Our research has focused on genome-wide analyses of transcriptional and post-transcriptional regulation in legume plants. Legumes are second only to Gramineae in their importance as crops; they are rich in protein content and have long been used for humans and animal consumption. Legumes are important contributors to biological nitrogen due to their ability to establish symbiosis with nitrogen-fixing soil bacteria (rhizobia). This relationship allows the legumes to grow under low or non-nitrogen fertilized media. Symbiotic nitrogen fixation has been a focus of research due to its economic and environmental importance [31]. Common bean (Phaseolus vulgaris) and soybean (Glycine max) are the most important legume crops worldwide. Common bean is the most important legume for human consumption as a source of proteins and micronutrients for millions of people, especially in Latin America and Africa where beans are important components of traditional diets [32]. Soybean is important worldwide as the dominant source of protein for animal feed and cooking oil [33]. These legumes are closely related and their evolutionary history makes them ideal models for genomic studies. Both the P. vulgaris and G. max genomes have been sequenced [3335]. These legume species are evolutionary closely related, having diverged only ~19.2 million years ago (MYA), and share a whole-genome duplication (WGD) event ~56.5 MYA. G. max experienced an independent WGD ~10 MYA [34]. Thus, they are also good models to analyze features related to polyploidization.

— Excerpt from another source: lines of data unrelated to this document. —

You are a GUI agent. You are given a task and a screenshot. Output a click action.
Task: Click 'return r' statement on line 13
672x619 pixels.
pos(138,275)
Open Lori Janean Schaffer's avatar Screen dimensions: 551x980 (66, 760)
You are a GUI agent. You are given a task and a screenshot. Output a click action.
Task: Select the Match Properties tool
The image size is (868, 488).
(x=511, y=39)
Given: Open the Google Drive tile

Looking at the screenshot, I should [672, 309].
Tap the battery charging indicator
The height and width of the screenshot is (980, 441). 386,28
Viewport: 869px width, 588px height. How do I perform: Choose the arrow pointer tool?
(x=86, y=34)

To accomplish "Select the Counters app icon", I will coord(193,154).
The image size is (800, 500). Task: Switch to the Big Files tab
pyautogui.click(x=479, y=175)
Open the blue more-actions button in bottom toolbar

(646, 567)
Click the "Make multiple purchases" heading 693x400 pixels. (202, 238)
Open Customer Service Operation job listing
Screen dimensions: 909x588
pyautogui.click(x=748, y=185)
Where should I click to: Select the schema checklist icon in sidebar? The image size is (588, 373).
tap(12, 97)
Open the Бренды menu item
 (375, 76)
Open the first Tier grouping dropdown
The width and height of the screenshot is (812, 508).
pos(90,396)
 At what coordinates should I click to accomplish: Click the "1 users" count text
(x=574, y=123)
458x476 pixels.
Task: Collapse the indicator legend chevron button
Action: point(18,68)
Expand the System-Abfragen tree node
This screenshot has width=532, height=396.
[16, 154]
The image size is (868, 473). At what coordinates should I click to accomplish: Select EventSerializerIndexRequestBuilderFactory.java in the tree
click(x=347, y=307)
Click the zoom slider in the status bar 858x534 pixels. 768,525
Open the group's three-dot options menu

This work analyzes AS in P. vulgaris and G. max by identifying and characterizing seven different AS events types genome-wide. This includes the identification of the introns/exons affected by AS and their relative position in the gene. AS event conservation between these legumes helps to elucidate some important aspects of the different types of AS. This work increases our knowledge of AS in legumes and provides a platform for further investigation.

Results and discussion

AS identification

The characterization of AS events is a first step to understand the importance and prevalence of AS in plants. Four different types of AS events are the most frequently described in the literature: exon skipping (ES), where a whole exon is missed in comparison to the primary transcript; intron retention (IR), an intron is not spliced and is part of the mature mRNA; alternative donor (AD), the donor site, also known as 5′ splicing site, change in the mRNA isoform; and alternative acceptor (AA), where the 3′ splicing site is different. Based on a primary transcript three additional AS events can be described; alternative splicing sites (ASS), where both donor and acceptor sites change; new intron (NI), when a splicing site appears in a reported exon; and retained exon (RE), a new exon replaces a previously annotated intron in the mature mRNA. Schematic representations of these seven different type of AS events are presented in Fig. 1.
Fig. 1

AS events. The types of AS events identified in this work are show, all of these are based on a primary transcript. Transcripts affected by AS are highlighted with an asterisk on the right side of the drawing. Drawing by Illustrator for Biological Sequences [66]

AS events were called when an exon-exon junction of a gene showed evidence for two or more splicing alternatives. The short length of RNA-seq sequences used for analysis allows the identification of AS events, but excludes the possibility of identifying whole isoforms; thus, alternative transcription start site, alternative polyadenylation site, translation start site and trans-splicing were not analysed.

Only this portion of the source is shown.